Billionaire John Grayken's Lone Star Funds issued last week a small batch of residential mortgage-backed securities tied to borrowers with weak credit, the second known private offering of its kind to be sold since 2008.
The deal, called COLT 2015-1 and managed by Credit Suisse Group AG, yielded investors as much as 6.4%, according to data compiled by Bloomberg. The mortgages were originated by Caliber Home Loans Inc., a Lone Star unit, the data show.
It follows a similar offering completed by the firm in August, which was viewed at the time as a post-crisis milestone, signaling a re-opening of bond markets for nonprime mortgages. Since the U.S. housing crisis, Wall Street's mortgage-securities issuance has been limited to bundling old, soured debt or big loans made to the wealthiest Americans.
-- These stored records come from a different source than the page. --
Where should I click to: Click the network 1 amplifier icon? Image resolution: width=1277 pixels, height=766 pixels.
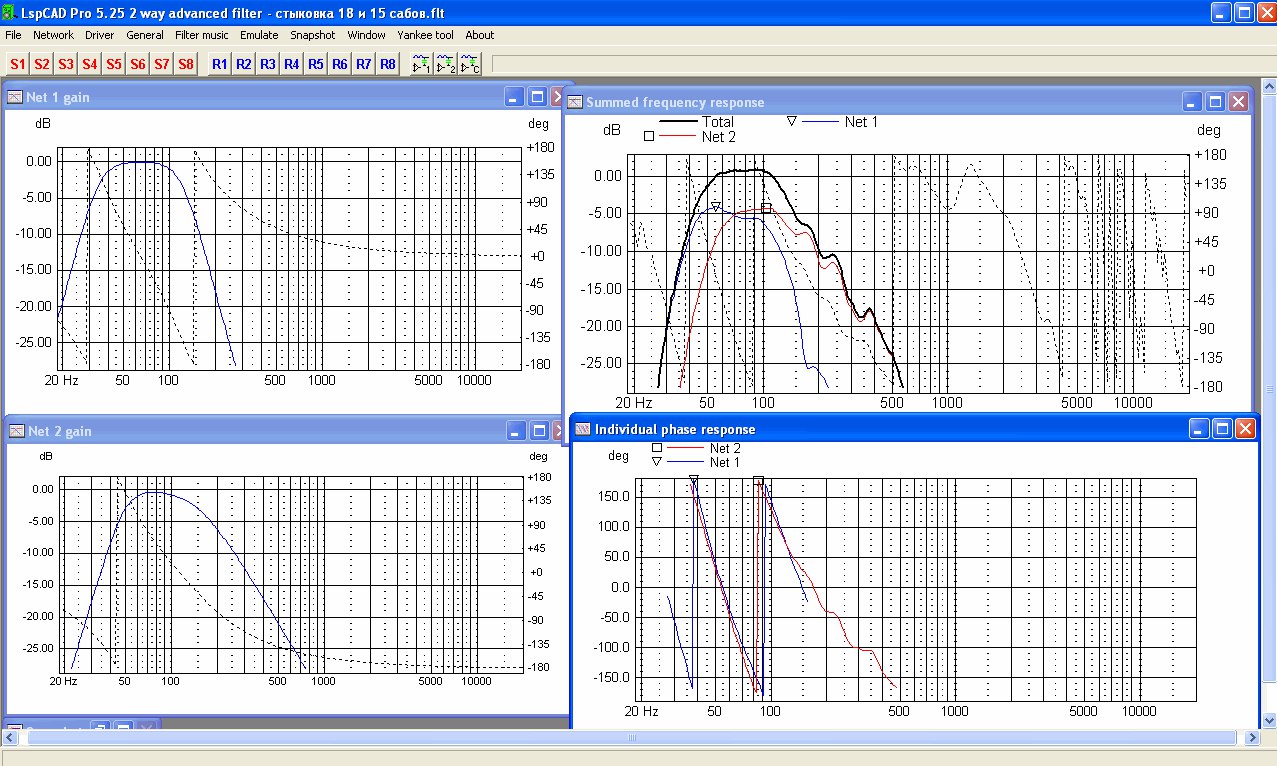click(x=421, y=64)
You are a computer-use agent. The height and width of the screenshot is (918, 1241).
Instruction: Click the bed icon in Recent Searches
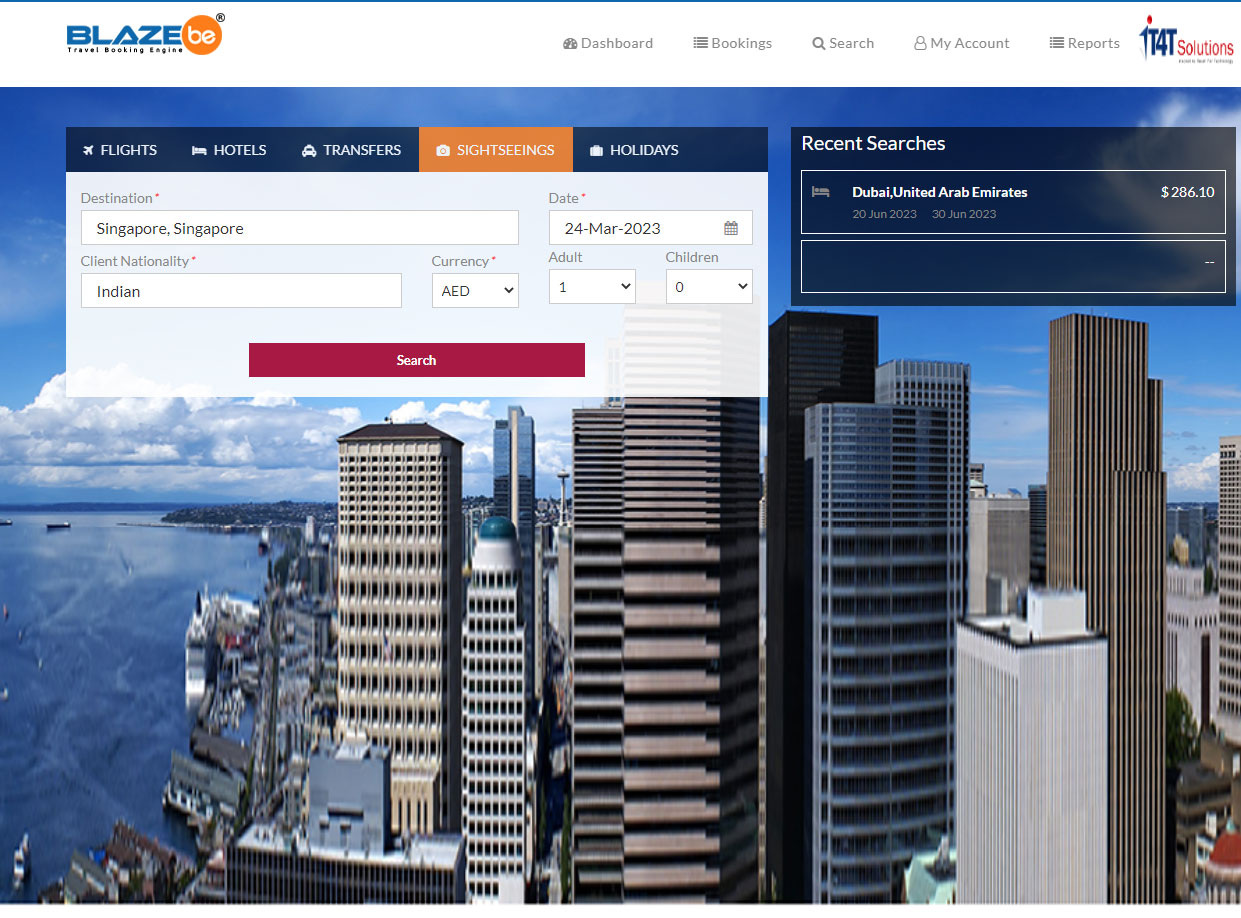tap(821, 192)
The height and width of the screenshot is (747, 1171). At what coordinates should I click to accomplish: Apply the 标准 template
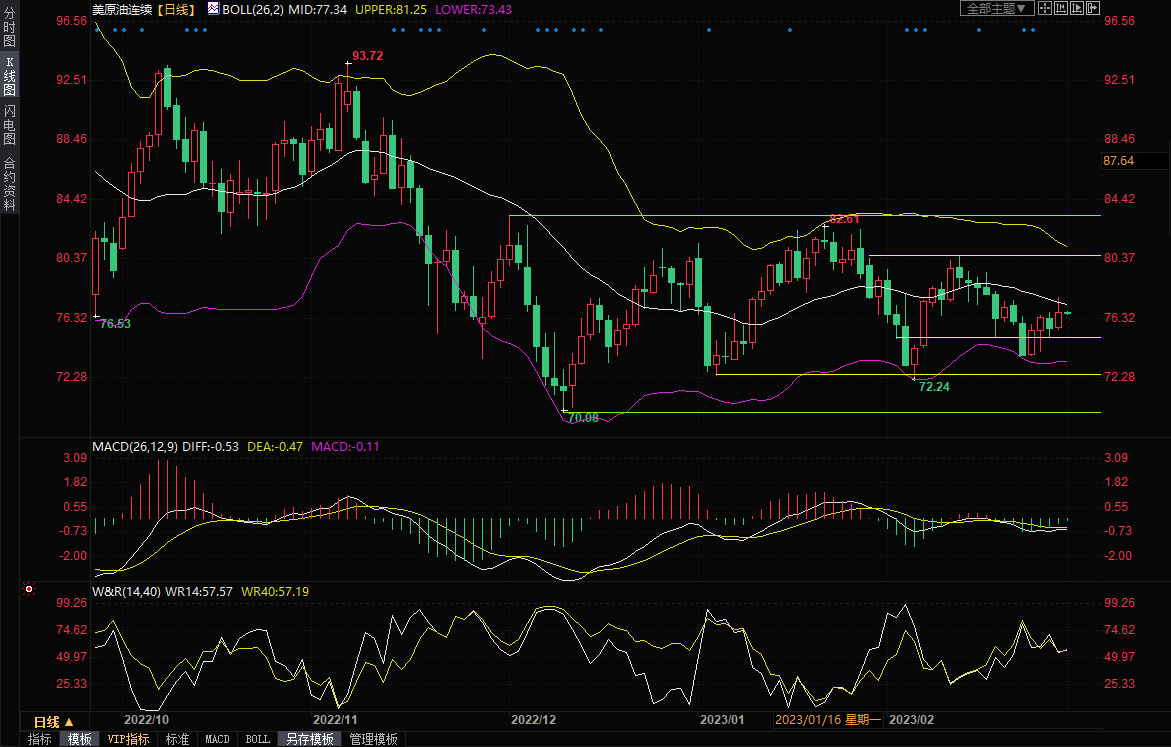pyautogui.click(x=177, y=739)
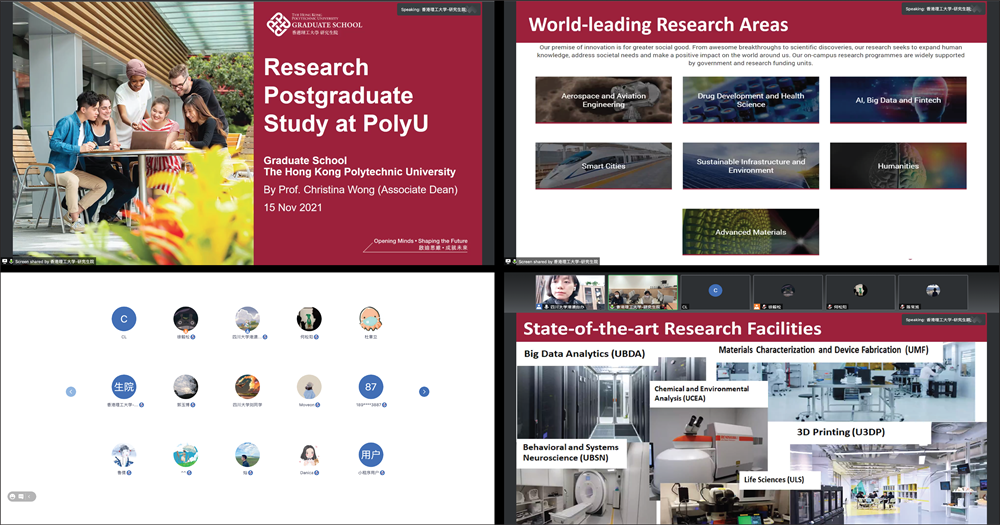Select the CL participant avatar in grid

[124, 319]
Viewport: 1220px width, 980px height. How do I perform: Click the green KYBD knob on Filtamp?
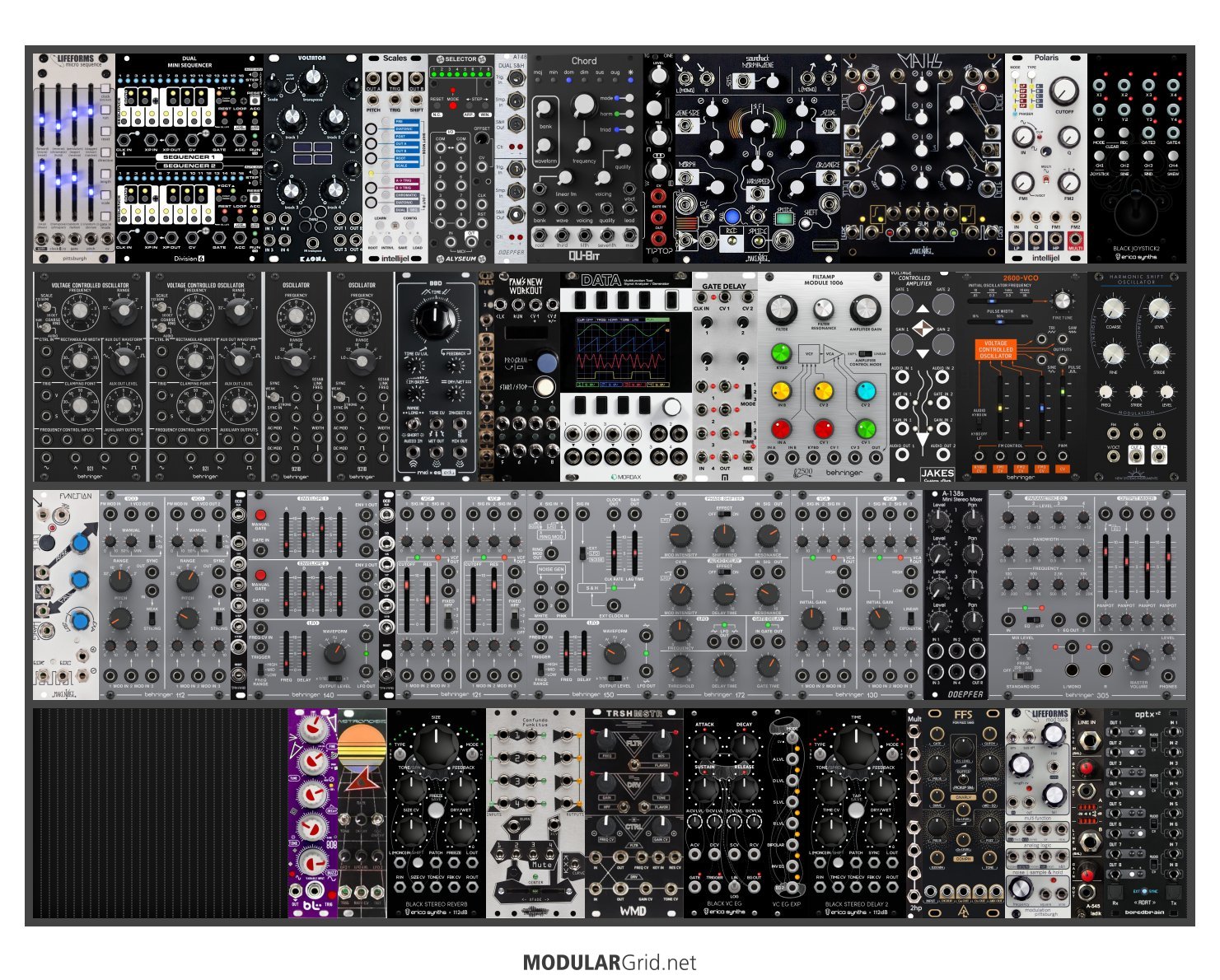click(x=780, y=354)
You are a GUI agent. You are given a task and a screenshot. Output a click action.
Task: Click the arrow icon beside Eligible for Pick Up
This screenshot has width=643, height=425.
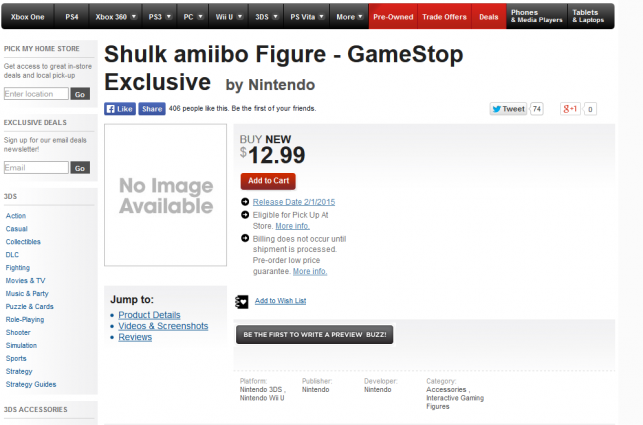[x=245, y=214]
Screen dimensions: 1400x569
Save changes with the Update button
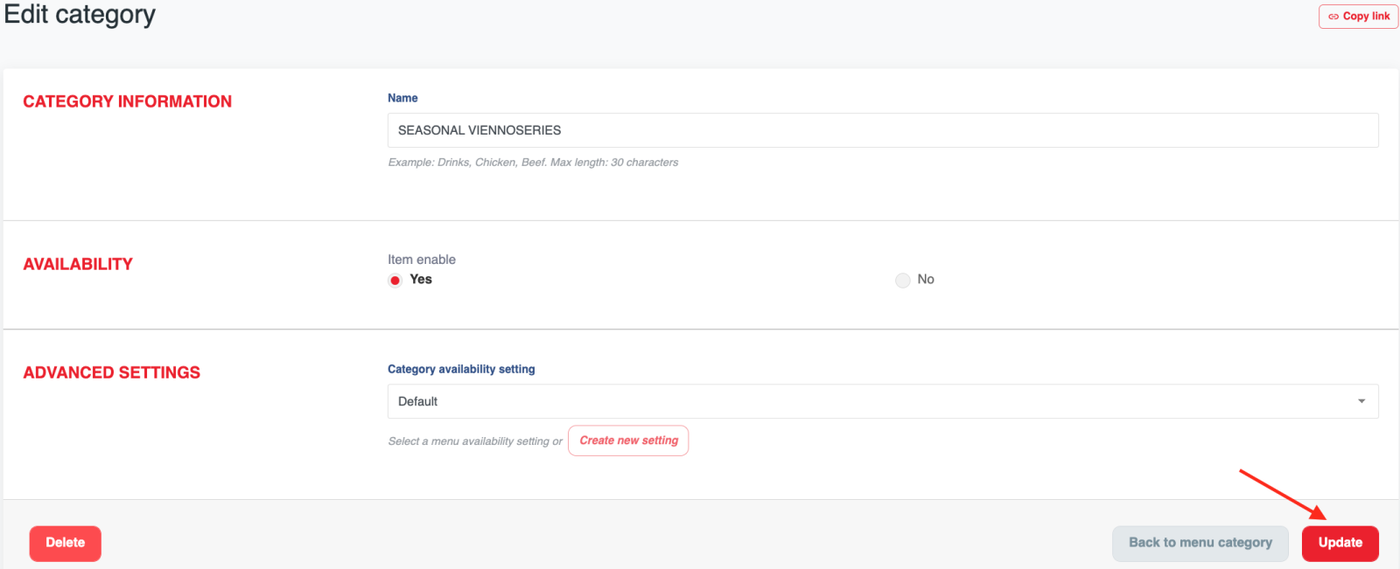click(x=1340, y=543)
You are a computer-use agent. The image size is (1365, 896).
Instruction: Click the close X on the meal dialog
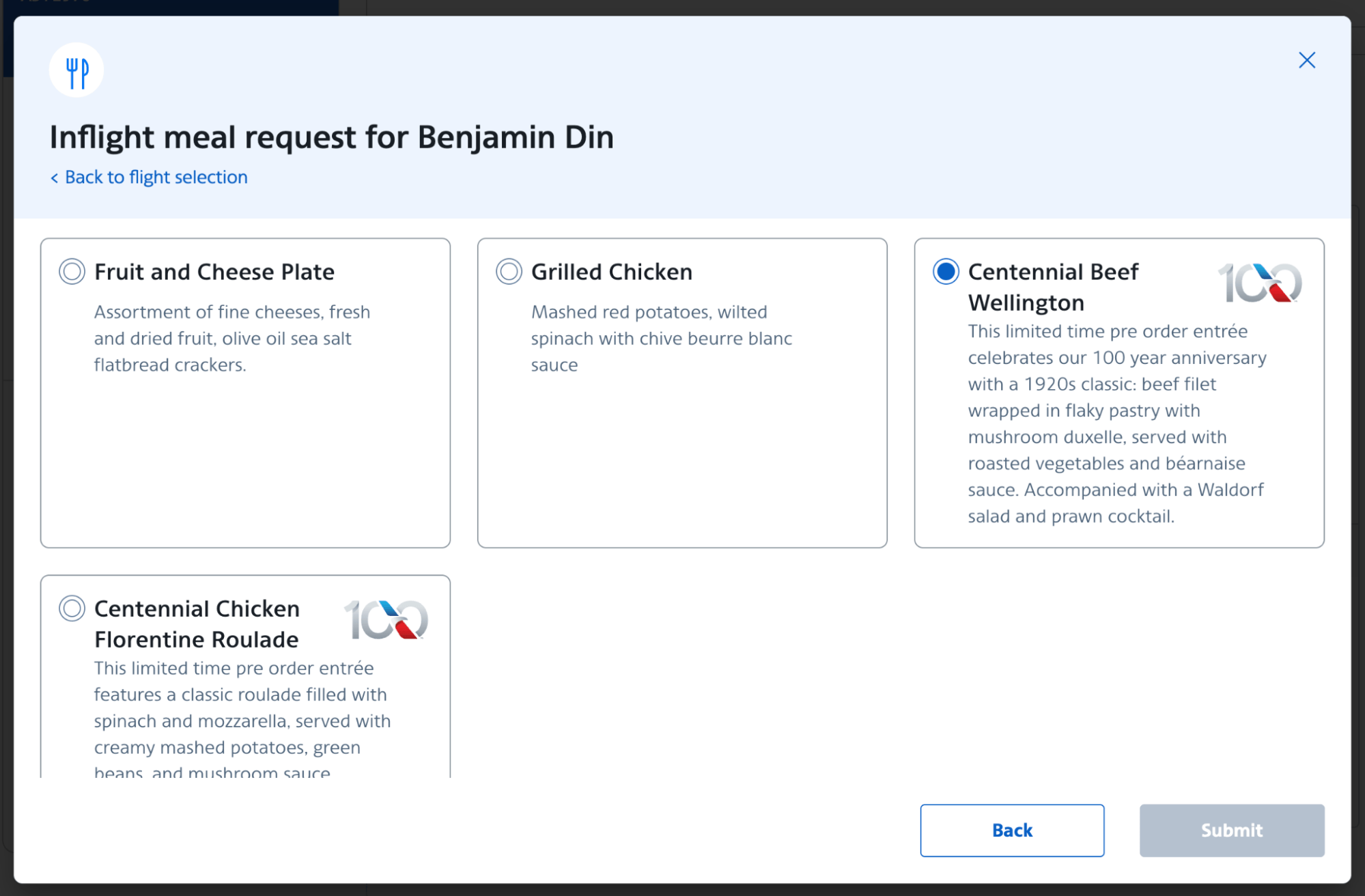[1306, 60]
The only securities backed by new loans to delinquency-prone borrowers have been created by government-sponsored entities like Fannie Mae and Freddie Mac and are insured by taxpayers. Investment firms like Lone Star are betting they can generate returns by buying up mortgages made outside regulatory guidelines, which would encourage lenders to offer the loans to borrowers.
Wall Street is trying to avoid the kinds of mistakes that contributed to the 2008 financial crisis. Lone Star, for example, retains a riskier portion of the new bonds as a gesture of faith that the securities will perform. The industry has also made efforts, mandated by various new laws, to improve underwriting practices.
At least two other RMBS deals are on the cusp of being sold. Nomura Holdings Inc. is underwriting separate transactions on behalf of Beach Point Capital Management and Angel Oak Capital, people familiar with the matter have previously said. These deals, now being marketed, have been months in the making.
Jed Repko, a Lone Star spokesman at J. Frank Associates, didn't return telephone and email messages seeking comment. Credit Suisse spokesman Drew Benson declined to comment, as did Angel Oak spokesman Freddy Martino at Gregory FCA. Nomura spokesman Jonathan Hodgkinson declined to comment.